# Behavioral Cloning

Hereafter We present the information for Cloning driving behavior using Deep Learning. The code will be presented separately in the repository in the file `model.py` and different packages will be used to process training data gathered from Udacity's simulator. Images gathered will be extended to provide better traininig. Images were saved to an S3 bucket to provide access from multiple computers to craft the model separately from the training instance.

The goals / steps of this project are the following:
* Use the simulator to collect data of good driving behavior
* Build, a convolution neural network in Keras that predicts steering angles from images
* Train and validate the model with a training and validation set
* Test that the model successfully drives around track one without leaving the road
* Summarize the results with a written report

# Required Files

## Are all required files submitted?

> The submission includes a model.py file, drive.py, model.h5 and a writeup report.

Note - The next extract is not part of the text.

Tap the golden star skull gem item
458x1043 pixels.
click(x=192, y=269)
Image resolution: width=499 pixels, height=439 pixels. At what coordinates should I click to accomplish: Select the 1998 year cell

The following project includes:

  - [**model.py**](model.py)
      Contains the script to create and train the model
  - [**drive.py**](drive.py) For driving the car in autonomous mode
  - [**model.h5**](model.h5) Contains a trained convolution neural network 
  - [**writeup_report.md**](writeup_report.md) Summary of the results
  - **data_processing/** Module where all data processing code was placed
    - **data_preprocessing.py** Utilities to merge all csv files into one 
    - **data_processing.py** Utilities to navigate csv using one index structure so that we can perform the following in a simple manner:
        - Shuffle the data 
        - Apply multiple transforms 
        - Extend the data
    


# Quality of code

## Is the code functional?

> The model provided can be used to successfully operate the simulation.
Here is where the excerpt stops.